The Corporation decided to compromise. They would allow 'Ventriloquists, Niggers, Punch and Judy, Camels, Ice Cream, Ginger Beer, Blackpool Rock, Sweets in Baskets and Oyster Sellers' to remain on the sands, but 'Phrenologists, "Quack" Doctors, Palmists, Mock Auctions and Cheap Jacks' would be prohibited. By this means they hoped to remove what they considered to be the worst excesses from the beach, but, as things turned out, the new regulations back-fired completely.

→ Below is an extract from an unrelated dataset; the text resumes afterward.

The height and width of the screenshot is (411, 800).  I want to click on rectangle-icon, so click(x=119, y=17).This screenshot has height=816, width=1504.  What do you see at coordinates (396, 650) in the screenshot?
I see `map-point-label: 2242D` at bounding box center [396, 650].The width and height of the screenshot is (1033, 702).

Many of the banished traders had operated in Blackpool for years, and could hardly be expected to acquiesce meekly when the Corporation took away their livelihood -- some earned up to £20 a week in the season. They began to move instead to the houses along Central Beach, where they erected stalls in the front gardens, so that before long almost the whole of Central Beach was covered in stalls ...

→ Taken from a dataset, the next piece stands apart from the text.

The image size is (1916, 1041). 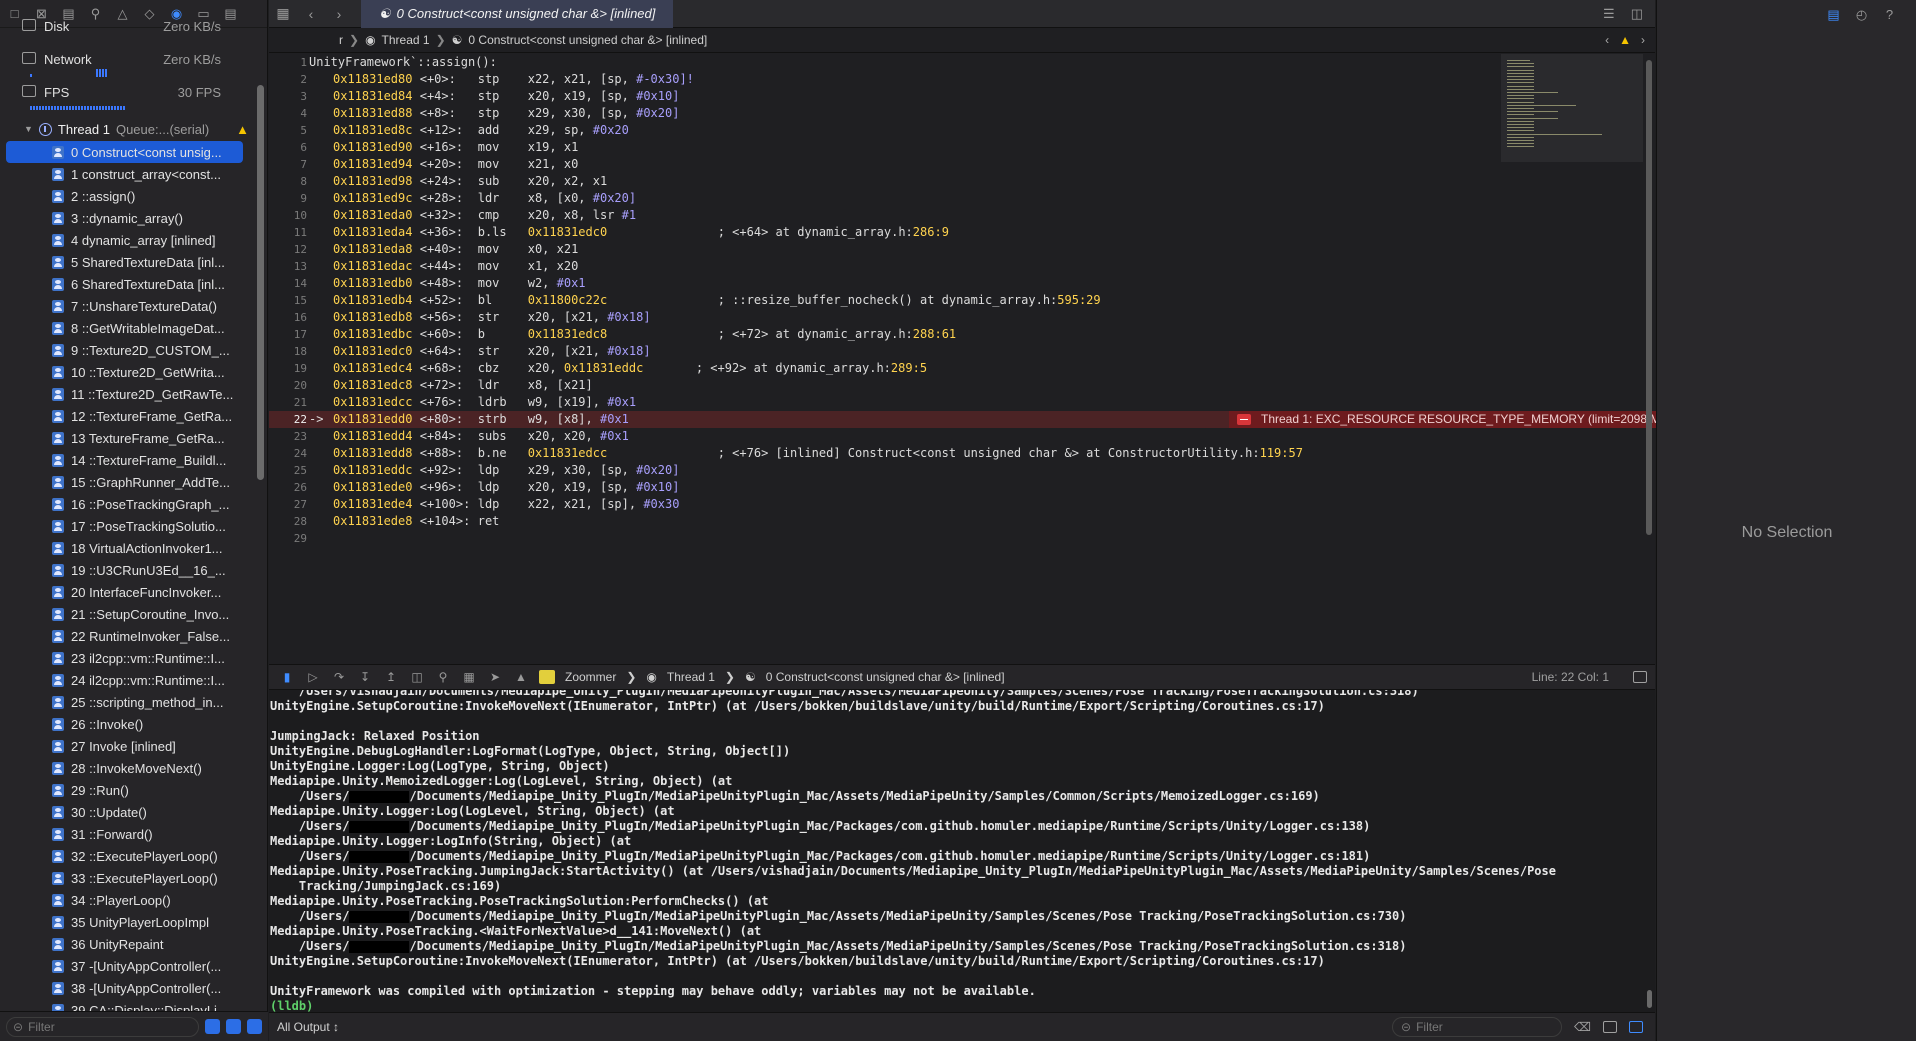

There was little the Corporation could do to control activities on what became known as the 'Golden Mile', for the forecourts of the houses were still technically private gardens and, provided they did not contravene building regulations, the occupants could do more or less as they liked. Soon the property on Central Beach became some of the most sought-after in Blackpool; it was a curious phenomenon that the front gardens were more valuable than the houses themselves ...

The restriction on sands trading had a considerable effect on Blackpool's seafront development. Many of the sands activities were re-established on the Fair Ground at South Shore, from which evolved the Blackpool Pleasure Beach ... To many residents it was an infuriating paradox that the more sedate activities seemed to have moved to the seclusion of South Shore, whilst the worst elements were now concentrated on the most prominent section of the Promenade. In 1899 the Gazette prophesied with remarkable accuracy the future of the Golden Mile:

If the front land is covered with howling cheap-jacks, swindling catchpenny trickeries etc., while the shops behind are let for two-headed giantesses, fat women, penny-in-the-slot indecencies etc., then what a disreputable pandemonium will Central Beach eventually become!